+++ EXTRAIT +++

En application de l’article L 461-1, ces dispositions sont également applicables aux maladies professionnelles.

Constitue une faute inexcusable le manquement de l’employeur à son obligation de sécurité de résultat, lorsque l’employeur avait ou aurait dû avoir conscience du danger auquel était exposé le salarié et qu’il n’a pas pris les mesures nécessaires pour l’en préserver.

Il appartient au salarié d’établir la faute inexcusable commise par l’employeur : d’une part, le danger dont l’employeur avait conscience ou aurait dû avoir conscience, et, d’autre part, l’absence de mesures prises pour préserver le salarié.

En l’espèce, Mme X ne pourrait se borner, pour caractériser la conscience du danger, à rappeler que le tableau des maladies professionnelles visé date de 1972 et qu’aucun employeur ne peut l’ignorer : il faut que l’employeur ait eu ou ait dû avoir conscience que sa salariée était exposée au risque.

+++ DONNÉES ENREGISTRÉES +++

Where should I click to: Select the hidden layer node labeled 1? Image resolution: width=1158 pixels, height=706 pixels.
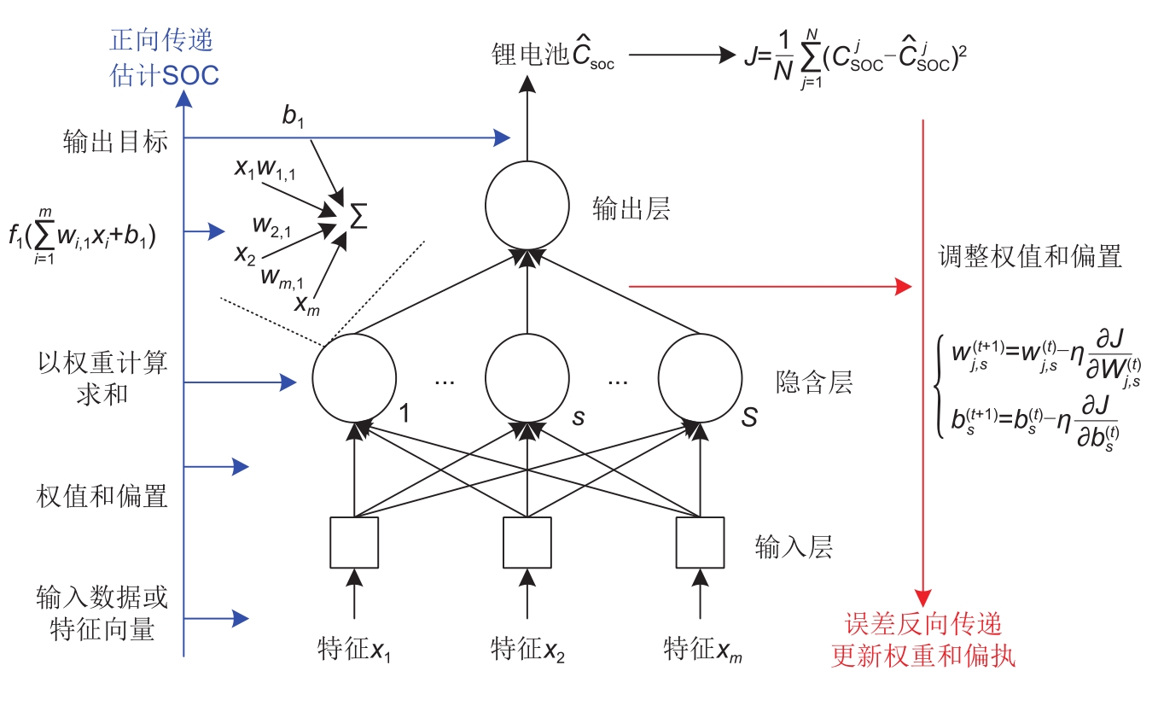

+++
+++ DONNÉES ENREGISTRÉES +++

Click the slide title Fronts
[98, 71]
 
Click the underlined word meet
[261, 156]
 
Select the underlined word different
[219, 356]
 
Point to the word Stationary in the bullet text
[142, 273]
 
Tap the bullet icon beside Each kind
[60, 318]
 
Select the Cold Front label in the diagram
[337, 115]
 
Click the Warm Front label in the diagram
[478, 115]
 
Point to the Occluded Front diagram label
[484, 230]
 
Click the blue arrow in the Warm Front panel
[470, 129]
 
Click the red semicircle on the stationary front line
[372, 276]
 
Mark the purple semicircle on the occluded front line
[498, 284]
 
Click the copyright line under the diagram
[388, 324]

+++

CONSIGNE DE TRAVAIL A:
Modifie le passage de l'extrait qui commence par les mots « Constitue une faute » et se termine par « exposée au risque. » en y remplaçant « faute inexcusable » par « faute grave ».
CONSIGNE DE TRAVAIL B:
D'après l'extrait, quelles conditions doivent être réunies pour qu'il y ait faute inexcusable ? Donne-les toutes.
Le matériel fourni n'a aucun rôle à jouer ici.

RÉSULTAT A:
Constitue une faute grave le manquement de l’employeur à son obligation de sécurité de résultat, lorsque l’employeur avait ou aurait dû avoir conscience du danger auquel était exposé le salarié et qu’il n’a pas pris les mesures nécessaires pour l’en préserver.

Il appartient au salarié d’établir la faute grave commise par l’employeur : d’une part, le danger dont l’employeur avait conscience ou aurait dû avoir conscience, et, d’autre part, l’absence de mesures prises pour préserver le salarié.

En l’espèce, Mme X ne pourrait se borner, pour caractériser la conscience du danger, à rappeler que le tableau des maladies professionnelles visé date de 1972 et qu’aucun employeur ne peut l’ignorer : il faut que l’employeur ait eu ou ait dû avoir conscience que sa salariée était exposée au risque.

RÉSULTAT B:
- un manquement de l'employeur à son obligation de sécurité de résultat ;
- l'employeur avait ou aurait dû avoir conscience du danger auquel le salarié était exposé ;
- l'employeur n'a pas pris les mesures nécessaires pour l'en préserver.